G20 Finance Ministers and Central Bank Governors Say This about Currencies

April 16, 2016

A statement issued by G20 finance ministers and central bank governors after a two-day meeting in Washington contained this passage regarding currencies and what role governments might play in their determination.  The comments are consistent with what officials have been saying for many years.  Currency manipulation is considered a form of protectionism, but a role exists for currency market intervention when exchange rate movements become so volatile and speculatively rapid as to imperil economic growth or when currency levels seem far out of whack with fundamental economic trends.

We reiterate that excess volatility and disorderly movements in exchange rates can have adverse implications for economic and financial stability.  We will consult closely on exchange markets.  We reaffirm our previous exchange rate commitments, including that we will refrain from competitive devaluations and we will not target our exchange rates for competitive purposes.  We will resist all forms of protectionism.

The statement notes that financial markets have rebounded from the deep losses early this year but retains a guarded view of the economic outlook:  “growth remains modest and uneven, and downside risks and uncertainties to the global outlook persist against the backdrop of continued financial volatility, challenges faced by commodity exporters and low inflation.

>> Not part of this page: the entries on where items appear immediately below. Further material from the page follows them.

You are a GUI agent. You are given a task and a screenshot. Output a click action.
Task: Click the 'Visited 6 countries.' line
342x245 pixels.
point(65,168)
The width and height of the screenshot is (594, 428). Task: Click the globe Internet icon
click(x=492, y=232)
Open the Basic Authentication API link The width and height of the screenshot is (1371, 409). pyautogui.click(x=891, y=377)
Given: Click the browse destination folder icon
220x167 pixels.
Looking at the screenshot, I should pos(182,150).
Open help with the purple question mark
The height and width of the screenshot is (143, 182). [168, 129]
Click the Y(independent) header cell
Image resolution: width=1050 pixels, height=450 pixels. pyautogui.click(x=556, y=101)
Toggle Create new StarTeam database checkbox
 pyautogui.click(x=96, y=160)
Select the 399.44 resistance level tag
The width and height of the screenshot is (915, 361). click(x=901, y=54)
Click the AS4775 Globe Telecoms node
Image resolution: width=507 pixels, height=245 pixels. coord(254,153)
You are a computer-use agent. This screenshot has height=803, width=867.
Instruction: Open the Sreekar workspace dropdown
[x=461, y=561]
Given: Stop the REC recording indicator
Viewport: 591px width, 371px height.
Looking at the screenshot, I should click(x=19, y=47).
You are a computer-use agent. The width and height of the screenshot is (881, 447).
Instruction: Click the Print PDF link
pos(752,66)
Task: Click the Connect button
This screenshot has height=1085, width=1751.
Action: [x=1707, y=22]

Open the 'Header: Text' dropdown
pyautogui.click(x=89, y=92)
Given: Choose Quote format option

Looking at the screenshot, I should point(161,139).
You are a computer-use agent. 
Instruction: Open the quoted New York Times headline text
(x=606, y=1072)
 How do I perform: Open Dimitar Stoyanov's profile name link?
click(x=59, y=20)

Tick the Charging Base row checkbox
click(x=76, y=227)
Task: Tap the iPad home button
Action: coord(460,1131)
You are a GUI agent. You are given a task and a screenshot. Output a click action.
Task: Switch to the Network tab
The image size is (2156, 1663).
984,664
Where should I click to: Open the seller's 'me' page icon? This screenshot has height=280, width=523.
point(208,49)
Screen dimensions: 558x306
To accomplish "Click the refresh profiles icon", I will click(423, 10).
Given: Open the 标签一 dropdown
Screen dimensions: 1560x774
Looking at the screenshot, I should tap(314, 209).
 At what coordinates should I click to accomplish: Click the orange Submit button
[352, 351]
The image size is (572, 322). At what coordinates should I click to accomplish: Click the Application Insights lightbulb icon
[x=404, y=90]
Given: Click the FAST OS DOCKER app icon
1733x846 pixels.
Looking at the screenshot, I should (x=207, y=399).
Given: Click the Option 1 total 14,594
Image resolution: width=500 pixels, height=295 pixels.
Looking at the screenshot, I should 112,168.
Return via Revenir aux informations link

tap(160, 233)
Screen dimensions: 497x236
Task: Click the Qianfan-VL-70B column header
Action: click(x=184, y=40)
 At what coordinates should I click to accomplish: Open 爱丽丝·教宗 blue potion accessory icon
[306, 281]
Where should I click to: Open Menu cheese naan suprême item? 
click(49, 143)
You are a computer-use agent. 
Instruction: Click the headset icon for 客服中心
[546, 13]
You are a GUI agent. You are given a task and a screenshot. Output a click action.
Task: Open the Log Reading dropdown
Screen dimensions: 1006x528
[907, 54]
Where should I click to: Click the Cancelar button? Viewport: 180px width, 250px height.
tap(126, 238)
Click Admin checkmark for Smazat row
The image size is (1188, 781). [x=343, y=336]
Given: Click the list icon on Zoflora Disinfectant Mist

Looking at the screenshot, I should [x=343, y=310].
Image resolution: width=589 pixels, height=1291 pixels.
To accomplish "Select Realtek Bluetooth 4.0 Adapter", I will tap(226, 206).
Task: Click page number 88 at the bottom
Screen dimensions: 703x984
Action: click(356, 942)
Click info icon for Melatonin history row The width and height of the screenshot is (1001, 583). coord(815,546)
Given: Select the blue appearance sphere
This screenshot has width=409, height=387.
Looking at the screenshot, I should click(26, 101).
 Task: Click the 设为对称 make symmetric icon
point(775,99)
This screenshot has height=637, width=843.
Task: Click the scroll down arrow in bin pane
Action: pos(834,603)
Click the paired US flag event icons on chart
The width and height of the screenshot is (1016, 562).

Geopolitical conflicts, terrorism, refugee flows, and the shock of a potential UK exit from the European Union also complicate the global economic environment.”  Officials also assert that “monetary policy alone cannot lead to balanced growth.”  This a veiled all to “use fiscal policy flexibly to strengthen growth, job creation and confidence, while enhancing resilience and ensuring debt as a share of GDP is on a sustainable path.”

Many years have now passed since the main forum for coordinating macroeconomic policies passed from the Group of Seven (U.S., Japan, Germany, Italy, France, U.K., and Canada) to the broader Group of Twenty.  This change was done in recognition that the G7 excluded very important up-and-coming economies that at the time were the most dynamic piece of the global economy.  The main reservation against this switch at the time was that a considerably larger and more diverse policy-making body would prove cumbersome and less equipped at crisis management.  Alas, the G20 has not achieved the central currency market influence once enjoyed by the G7.